According to SportsReference, Cylla's personal defensive rating - points allowed per 100 possessions - was fourth best on the team at 116.3. In his sophomore season at FAU, that figure was 107.2. It's not a stretch to believe that number will improve playing alongside a more talented cast of players.
• Team-first guy. If you watch postgame interview videos posted on this site and found yourself listening to Isaiah Joe at some point during last season, it's likely you heard Joe say he would much rather have not scored in an Arkansas win than 20-plus in a loss. Cylla is the same way, and a very optimistic person and player.
UNCW lost 10 of its last 12 games and, as one could imagine, it wore on Cylla, Riley added, but he remained a trustworthy teammate and was easy to deal with in interview settings.
"He always talked about correcting the little things after a loss so that the team could get a win," Riley said. "For a guy who has been through all he has - now 3 schools, the Haiti national experience - he's pretty level-headed."
• Can be inefficient offensively. While the thought of having a true stretch 4 on the roster is very, very intriguing for the Razorbacks in 2019-20, it should be noted Cylla can struggle on that end and be inefficient. To be fair, most can. Watching a handful of UNCW games from last season, Cylla has a tendency to take tough, contested jumpers. Again, he'll bury some because he's a talented player, but those aren't the greatest shots - make or miss.

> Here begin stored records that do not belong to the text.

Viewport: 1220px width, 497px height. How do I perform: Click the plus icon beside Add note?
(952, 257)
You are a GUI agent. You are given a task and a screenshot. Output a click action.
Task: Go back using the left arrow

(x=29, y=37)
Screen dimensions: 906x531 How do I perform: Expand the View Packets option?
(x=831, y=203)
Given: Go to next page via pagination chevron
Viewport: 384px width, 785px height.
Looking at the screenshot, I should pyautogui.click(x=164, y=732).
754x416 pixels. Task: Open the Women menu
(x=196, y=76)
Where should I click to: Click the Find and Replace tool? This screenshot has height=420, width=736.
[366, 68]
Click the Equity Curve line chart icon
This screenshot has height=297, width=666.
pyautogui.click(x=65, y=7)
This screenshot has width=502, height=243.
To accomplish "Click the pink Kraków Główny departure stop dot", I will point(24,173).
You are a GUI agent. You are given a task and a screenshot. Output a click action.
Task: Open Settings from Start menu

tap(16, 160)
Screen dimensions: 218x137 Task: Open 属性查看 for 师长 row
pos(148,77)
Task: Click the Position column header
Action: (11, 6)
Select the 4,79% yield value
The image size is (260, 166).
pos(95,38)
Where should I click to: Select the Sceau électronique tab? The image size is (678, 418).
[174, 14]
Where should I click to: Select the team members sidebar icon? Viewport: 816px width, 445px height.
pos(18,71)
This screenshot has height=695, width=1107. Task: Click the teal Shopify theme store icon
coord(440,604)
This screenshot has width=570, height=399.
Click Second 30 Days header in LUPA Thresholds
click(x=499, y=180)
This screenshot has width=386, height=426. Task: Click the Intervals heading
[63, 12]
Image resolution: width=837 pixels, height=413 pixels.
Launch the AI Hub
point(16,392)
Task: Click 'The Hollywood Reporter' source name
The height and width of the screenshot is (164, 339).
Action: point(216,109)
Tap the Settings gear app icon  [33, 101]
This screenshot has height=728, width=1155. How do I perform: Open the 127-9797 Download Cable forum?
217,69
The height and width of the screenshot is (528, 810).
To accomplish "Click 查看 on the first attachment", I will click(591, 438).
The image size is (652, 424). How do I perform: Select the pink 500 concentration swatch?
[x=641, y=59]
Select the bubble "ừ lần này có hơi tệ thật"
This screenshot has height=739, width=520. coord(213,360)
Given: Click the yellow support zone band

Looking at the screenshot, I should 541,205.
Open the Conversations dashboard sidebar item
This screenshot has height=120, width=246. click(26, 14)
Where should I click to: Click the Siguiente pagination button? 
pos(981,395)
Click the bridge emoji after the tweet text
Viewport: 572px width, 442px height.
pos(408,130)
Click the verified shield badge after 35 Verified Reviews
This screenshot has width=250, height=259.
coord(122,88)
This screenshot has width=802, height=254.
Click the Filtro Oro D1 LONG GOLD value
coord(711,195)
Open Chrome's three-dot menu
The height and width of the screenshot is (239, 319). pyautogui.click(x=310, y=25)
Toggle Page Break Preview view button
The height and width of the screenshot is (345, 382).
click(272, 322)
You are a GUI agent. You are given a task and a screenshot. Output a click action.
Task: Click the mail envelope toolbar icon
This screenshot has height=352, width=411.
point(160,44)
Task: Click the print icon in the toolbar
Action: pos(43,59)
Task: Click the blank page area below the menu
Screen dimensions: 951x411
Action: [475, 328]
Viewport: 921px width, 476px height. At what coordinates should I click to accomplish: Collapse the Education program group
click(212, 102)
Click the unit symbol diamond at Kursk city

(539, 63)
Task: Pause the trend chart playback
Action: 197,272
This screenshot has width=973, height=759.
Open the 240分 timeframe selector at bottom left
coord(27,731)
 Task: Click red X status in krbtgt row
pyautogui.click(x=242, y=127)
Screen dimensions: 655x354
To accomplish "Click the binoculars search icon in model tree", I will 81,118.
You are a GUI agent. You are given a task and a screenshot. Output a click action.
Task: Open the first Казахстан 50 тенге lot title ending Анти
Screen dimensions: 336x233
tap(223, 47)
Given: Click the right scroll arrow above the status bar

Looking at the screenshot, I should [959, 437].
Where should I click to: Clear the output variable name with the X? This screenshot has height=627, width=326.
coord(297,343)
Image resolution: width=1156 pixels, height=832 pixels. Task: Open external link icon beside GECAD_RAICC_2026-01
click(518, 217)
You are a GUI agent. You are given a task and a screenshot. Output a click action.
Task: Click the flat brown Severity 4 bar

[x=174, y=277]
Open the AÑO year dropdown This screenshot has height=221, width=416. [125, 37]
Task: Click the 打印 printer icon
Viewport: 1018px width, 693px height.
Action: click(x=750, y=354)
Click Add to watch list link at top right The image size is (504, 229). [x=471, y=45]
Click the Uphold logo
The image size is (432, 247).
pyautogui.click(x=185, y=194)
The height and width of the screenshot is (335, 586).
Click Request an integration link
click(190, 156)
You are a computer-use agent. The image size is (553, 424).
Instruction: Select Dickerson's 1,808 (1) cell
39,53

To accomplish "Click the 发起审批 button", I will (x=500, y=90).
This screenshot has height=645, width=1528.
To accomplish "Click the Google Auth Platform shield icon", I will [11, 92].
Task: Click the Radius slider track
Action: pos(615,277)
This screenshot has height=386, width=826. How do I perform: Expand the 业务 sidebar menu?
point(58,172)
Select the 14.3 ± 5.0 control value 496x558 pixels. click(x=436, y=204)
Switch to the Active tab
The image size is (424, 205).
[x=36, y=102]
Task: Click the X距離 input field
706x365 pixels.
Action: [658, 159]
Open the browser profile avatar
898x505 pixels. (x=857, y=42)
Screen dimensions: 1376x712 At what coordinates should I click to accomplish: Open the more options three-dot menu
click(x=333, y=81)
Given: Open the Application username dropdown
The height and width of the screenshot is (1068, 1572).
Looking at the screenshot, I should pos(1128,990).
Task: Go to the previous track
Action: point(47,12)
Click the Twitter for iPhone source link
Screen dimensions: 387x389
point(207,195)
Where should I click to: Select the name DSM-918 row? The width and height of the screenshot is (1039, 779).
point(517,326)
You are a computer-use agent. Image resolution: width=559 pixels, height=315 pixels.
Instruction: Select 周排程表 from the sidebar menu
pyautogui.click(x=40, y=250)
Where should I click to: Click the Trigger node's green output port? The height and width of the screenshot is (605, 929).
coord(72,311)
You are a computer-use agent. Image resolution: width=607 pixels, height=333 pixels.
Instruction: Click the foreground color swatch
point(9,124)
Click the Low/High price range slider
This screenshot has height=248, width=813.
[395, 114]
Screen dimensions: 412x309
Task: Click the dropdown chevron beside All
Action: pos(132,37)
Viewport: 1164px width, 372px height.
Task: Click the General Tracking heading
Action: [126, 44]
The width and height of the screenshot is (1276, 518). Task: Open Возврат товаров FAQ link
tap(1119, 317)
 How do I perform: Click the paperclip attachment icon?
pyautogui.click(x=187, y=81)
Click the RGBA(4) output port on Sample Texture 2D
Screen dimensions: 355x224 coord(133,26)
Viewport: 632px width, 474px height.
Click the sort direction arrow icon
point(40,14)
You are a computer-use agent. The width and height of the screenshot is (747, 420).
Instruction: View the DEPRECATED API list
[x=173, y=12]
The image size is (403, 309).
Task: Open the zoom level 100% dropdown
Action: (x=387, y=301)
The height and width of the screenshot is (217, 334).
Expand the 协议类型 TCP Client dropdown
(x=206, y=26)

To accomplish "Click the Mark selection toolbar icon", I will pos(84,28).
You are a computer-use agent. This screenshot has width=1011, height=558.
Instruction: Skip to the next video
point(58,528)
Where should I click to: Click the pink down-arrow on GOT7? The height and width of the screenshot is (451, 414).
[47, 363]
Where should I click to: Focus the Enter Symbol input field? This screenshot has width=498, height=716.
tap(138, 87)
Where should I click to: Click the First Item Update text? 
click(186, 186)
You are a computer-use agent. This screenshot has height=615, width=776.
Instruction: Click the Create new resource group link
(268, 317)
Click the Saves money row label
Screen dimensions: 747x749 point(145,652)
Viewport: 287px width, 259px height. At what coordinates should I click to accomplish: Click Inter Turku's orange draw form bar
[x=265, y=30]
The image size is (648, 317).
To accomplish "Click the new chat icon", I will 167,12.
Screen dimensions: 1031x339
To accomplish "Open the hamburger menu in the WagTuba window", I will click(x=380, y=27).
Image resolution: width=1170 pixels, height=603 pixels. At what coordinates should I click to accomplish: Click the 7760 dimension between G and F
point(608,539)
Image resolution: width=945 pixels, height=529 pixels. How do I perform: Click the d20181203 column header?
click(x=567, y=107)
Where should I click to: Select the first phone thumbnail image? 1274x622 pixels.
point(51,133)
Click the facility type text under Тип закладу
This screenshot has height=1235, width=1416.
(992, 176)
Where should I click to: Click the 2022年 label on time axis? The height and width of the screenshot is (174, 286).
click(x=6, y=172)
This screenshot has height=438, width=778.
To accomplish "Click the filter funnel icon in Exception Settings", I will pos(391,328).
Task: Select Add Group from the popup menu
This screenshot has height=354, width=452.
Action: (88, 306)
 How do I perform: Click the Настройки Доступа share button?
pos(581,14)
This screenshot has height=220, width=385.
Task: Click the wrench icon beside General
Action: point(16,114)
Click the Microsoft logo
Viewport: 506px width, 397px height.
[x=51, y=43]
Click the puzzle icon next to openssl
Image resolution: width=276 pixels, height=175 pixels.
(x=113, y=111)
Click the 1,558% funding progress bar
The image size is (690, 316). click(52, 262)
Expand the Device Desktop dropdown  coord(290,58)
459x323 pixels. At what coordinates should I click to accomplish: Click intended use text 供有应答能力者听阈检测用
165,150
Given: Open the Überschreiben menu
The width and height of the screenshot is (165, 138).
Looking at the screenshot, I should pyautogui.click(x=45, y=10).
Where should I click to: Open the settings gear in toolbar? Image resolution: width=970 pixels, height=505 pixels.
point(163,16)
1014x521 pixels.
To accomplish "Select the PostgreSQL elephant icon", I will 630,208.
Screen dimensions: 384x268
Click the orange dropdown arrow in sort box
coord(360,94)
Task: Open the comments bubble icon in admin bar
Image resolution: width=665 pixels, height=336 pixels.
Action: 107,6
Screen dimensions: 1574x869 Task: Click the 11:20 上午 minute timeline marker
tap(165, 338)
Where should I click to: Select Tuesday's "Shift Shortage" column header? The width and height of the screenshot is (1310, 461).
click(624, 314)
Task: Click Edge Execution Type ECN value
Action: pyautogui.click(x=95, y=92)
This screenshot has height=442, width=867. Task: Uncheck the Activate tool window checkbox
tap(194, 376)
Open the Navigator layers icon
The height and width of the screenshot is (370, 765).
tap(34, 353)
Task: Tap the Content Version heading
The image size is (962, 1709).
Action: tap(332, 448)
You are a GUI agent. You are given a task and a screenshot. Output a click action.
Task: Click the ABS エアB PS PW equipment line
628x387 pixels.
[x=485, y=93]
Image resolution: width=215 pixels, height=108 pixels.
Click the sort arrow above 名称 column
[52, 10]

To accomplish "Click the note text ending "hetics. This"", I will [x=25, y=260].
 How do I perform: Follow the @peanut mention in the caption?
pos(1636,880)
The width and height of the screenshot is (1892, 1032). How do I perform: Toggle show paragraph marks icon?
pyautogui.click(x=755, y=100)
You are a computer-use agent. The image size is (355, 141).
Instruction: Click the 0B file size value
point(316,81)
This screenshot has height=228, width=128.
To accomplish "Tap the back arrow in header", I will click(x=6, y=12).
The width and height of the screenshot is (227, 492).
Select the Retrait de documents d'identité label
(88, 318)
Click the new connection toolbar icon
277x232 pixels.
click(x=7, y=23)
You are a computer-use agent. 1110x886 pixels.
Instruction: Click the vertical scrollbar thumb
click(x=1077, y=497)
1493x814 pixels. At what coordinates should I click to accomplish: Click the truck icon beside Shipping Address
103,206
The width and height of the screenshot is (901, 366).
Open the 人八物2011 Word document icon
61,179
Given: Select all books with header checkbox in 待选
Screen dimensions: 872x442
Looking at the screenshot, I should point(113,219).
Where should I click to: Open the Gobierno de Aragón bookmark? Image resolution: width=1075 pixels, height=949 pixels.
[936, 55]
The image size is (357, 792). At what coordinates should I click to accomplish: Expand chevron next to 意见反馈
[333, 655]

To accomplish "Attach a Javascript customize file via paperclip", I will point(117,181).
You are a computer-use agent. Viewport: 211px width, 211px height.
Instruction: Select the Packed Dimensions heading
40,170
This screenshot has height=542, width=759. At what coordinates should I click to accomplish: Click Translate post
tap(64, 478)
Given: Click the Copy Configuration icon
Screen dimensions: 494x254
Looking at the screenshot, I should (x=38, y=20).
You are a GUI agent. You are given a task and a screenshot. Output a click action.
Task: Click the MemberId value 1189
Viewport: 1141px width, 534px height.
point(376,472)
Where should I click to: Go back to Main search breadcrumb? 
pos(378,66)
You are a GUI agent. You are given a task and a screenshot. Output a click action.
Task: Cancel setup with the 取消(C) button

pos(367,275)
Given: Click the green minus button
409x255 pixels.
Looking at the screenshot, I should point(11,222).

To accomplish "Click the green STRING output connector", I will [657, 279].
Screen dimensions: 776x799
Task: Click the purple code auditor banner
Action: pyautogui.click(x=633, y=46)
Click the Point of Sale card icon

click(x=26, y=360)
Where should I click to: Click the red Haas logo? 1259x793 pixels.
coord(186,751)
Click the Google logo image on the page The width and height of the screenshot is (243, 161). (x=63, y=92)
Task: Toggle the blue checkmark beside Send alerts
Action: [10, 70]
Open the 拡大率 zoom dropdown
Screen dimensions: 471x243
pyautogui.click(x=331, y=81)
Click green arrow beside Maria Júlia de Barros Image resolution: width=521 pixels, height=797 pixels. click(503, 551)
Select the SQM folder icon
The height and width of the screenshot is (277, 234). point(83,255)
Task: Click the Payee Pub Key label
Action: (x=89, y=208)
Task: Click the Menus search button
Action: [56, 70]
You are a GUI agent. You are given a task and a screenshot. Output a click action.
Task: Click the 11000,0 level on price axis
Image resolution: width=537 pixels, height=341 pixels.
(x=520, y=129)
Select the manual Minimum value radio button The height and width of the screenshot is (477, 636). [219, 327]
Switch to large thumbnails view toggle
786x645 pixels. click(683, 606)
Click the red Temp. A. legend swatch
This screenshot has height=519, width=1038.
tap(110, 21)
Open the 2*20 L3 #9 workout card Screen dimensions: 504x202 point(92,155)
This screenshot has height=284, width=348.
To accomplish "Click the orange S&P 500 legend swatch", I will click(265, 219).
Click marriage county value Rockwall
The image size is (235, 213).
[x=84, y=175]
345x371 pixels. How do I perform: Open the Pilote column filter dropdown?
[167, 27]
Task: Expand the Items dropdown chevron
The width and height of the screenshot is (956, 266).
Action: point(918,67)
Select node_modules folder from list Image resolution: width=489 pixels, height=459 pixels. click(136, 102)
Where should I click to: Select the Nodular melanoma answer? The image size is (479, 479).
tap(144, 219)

In 2018-19, UNCW averaged 1.04 points per possession in his 1,655 offensive possessions versus 1.07 PPP over the 735 trips in which he sat. The Seahawks shot 33.3 percent from 3-point range with him on the floor, but were nearly five percentage points better there when he wasn't on the floor. Cylla hit multiple 3s in eight games last season, but was far from consistent beyond the arc. He opened the year missing his first 11 attempts from distance.
Cylla shot under 42 percent from the floor on nearly 12 shots per game in Colonial Athletic Association play.
• OK defender. There's an upside and downside to being an OK defender - you do some things well, and some not so much. In watching game film, Cylla isn't opposed to taking charges, but, Riley said, despite his length and quickness, it never felt as if he forced many turnovers. Cylla has finished with more than two steals only one time in three seasons.
Cylla has plenty of bounce in his legs, but didn't rebound particularly well, Riley said. The consensus on the UNCW beat was that Cylla would be a bigger presence on the glass, and that never really came to fruition.
"Also, many of us saw in practice an explosive, to-the-rim mentality that resulted in some thundering tomahawk dunks. Those never translated to happening in games," he added. "There was a thought early on that he just didn't have his legs under him, but it seemed to carry on throughout the season. ... And his rebounding can be lackluster."